In domain-specific computing, the memory access pattern can be obtained through offline analysis. With this knowledge, the cores and the accelerators in the CHP can use on-chip scratchpad memory (SPM) and buffers to directly manage the data replacement in order to save off-chip memory bandwidth. We propose efficient schemes to hybrid the SPM and primary caches, and to also hybrid buffers and the shared last-level cache (LLC). In the hybrid primary cache, due to its low associativity, the problem of balancing the cache set utilization when the SPM is allocated in the cache is critical. We propose an adaptive hybrid cache (AH-Cache) to dynamically remap SPM blocks from high-demand cache sets to low-demand cache sets. In the hybrid LLC (typically designed as a nonuniform cache architecture, NUCA), the problem of resource contention and fragmentation becomes crucial. We propose a buffer-in-NUCA (BiN) scheme to assign shared buffer spaces to accelerators that can best utilize the additional buffer space, and use flexible paged buffer allocation to limit the impact of buffer fragmentation.

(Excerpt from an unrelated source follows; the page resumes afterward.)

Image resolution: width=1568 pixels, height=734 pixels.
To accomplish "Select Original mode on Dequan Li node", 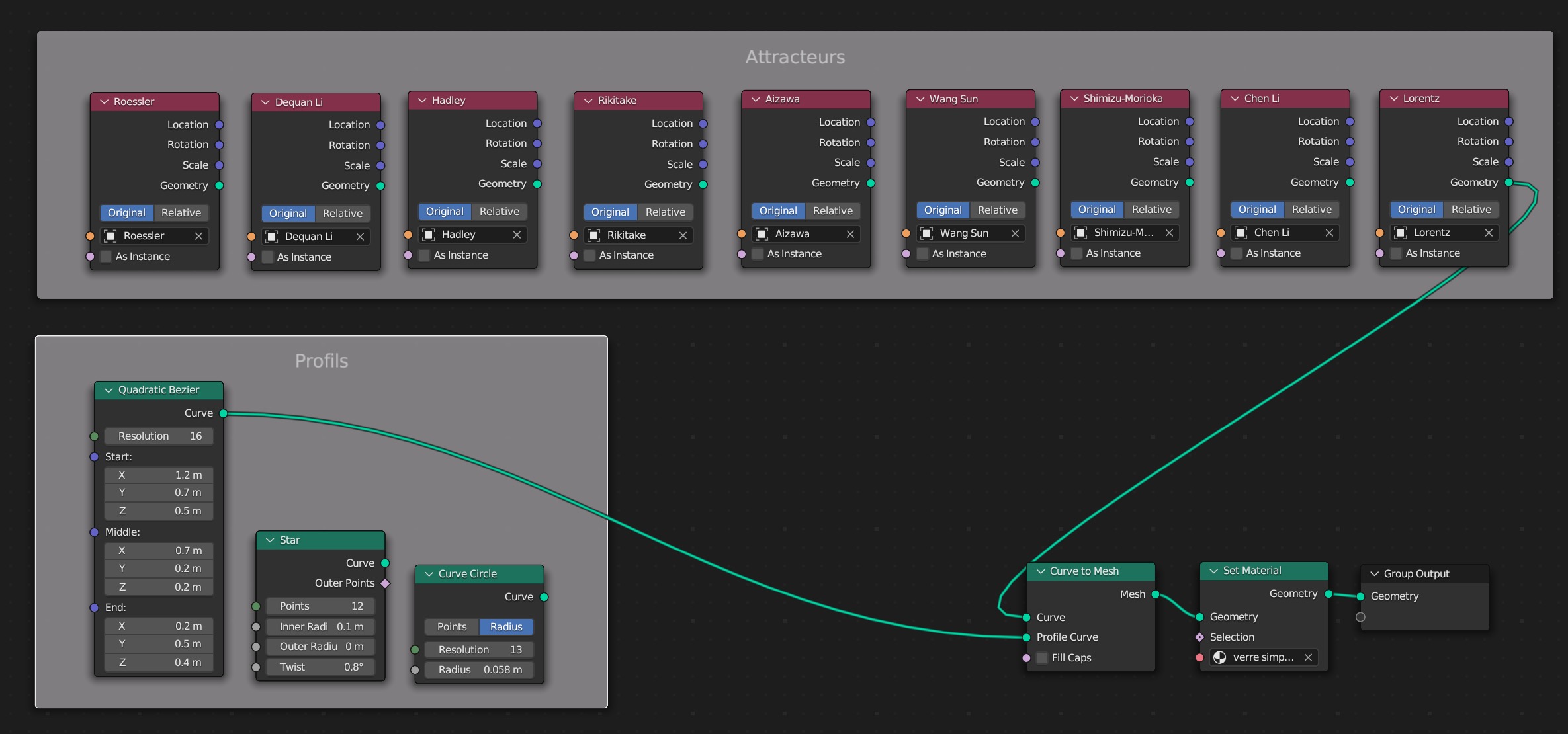I will (x=288, y=214).
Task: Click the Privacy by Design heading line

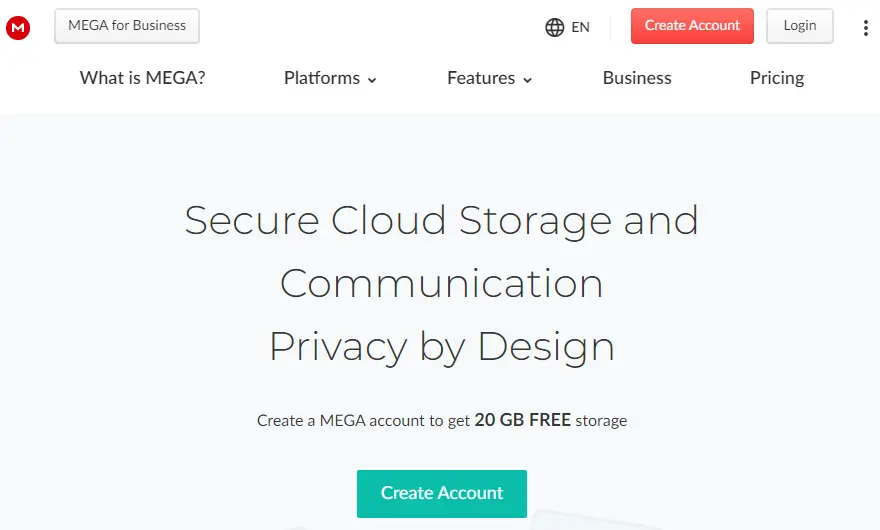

In domain-specific computing, the communication pattern can be also obtained through offline analysis. With this knowledge, the topology and routing scheme in the CHP communication subsystem can be customized to dynamically adapt to the known communication pattern. For the topology customization, we propose application-specific shortcuts and multicast realized by radio frequency interconnects (RF-I) overlaid network-on-chip (NoC). At runtime, we can flexibly allocate RF-I bandwidth to adapt the NoC topology to the known communication requirement of an application. For the routing customization, we propose an power-efficient application-specific cycle elimination and splitting (ACES) routing scheme to avoid restricting the critical routes of an application while achieving deadlock-free for irregular NoCs.
To further demonstrate the feasibility and effectiveness of these techniques, we develop a FPGA prototype of the proposed CHP with shared accelerators and buffers. The buffer sharing is achieved through a cost-efficient partial-crossbar to reduce the sharing overhead on timing and area.